The impact marriage has on your disability benefits can vary drastically depending on the type of claim you file.
If you file an application for Social Security Disability Insurance – the system that you pay into with taxes and that determines eligibility based on work credits – marital status has no impact on your claim. You’ll receive the same amount of benefits whether you’re single, married, separated, or divorced. Similarly, changing your marital status will have no impact on your monthly benefits.
The need-based Supplemental Security Income program has much stricter rules about marriage, though. In some cases, what your spouse makes can completely disqualify you from being eligible for SSI.
The current maximum monthly SSI benefit in 2023 is $914. The Social Security Administration uses a process called deeming to determine how much of a spouse’s income will reduce that amount. Essentially, the more money your spouse makes, the less you get from SSI until it’s phased out completely.
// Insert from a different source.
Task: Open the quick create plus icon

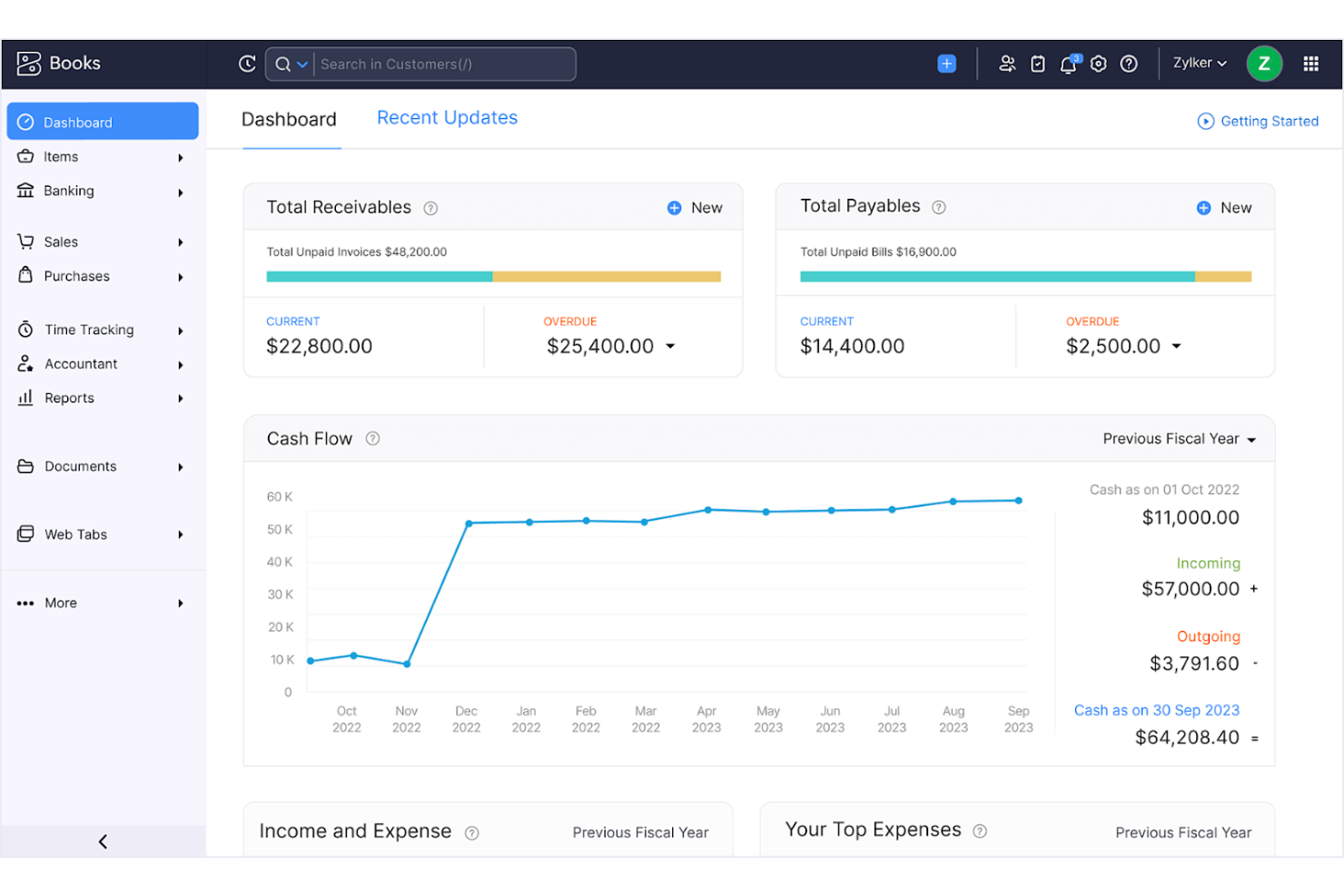Action: [x=946, y=64]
Another issue that often comes up is that even though the monthly SSI maximum is $914, if a married couple is found disabled and eligible for SSI benefits, they can’t double that out. By law, the maximum amount a married couple on SSI can receive currently is $1,415 each month.
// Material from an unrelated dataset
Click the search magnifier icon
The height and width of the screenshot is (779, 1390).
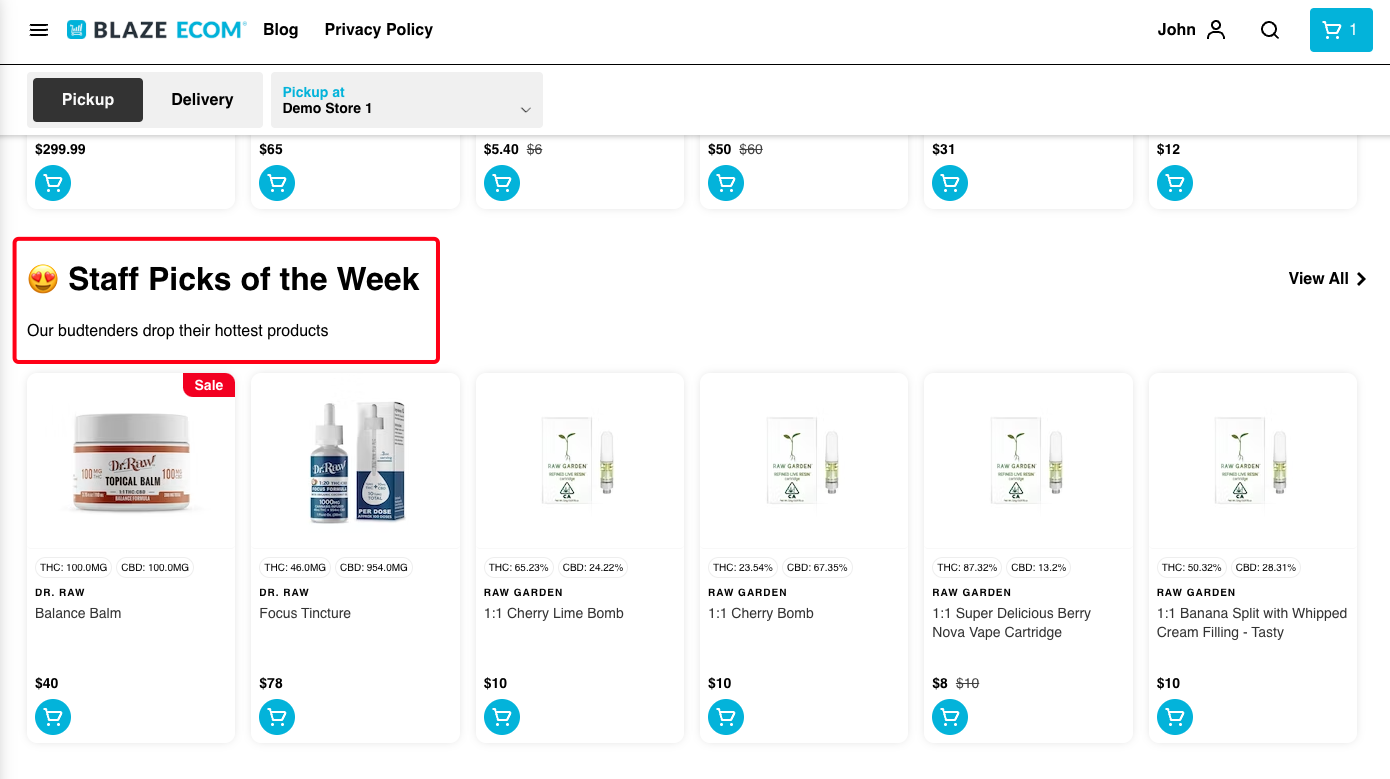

Further complicating matters is that SSI benefits can be impacted even if you’re not legally married, as SSA considers a couple that “holds themselves out to be married” as married for the purposes of SSI. That means that even if you and your spouse have never officially tied the not, if you tell everyone you consider yourselves married, and also mention that Social Security during the interview for SSI benefits, they can also use that as grounds to reduce or eliminate monthly SSI payments.
It’s a complicated and often unfair system, which is why it’s so important to talk to a disability attorney about SSI before talking to Social Security.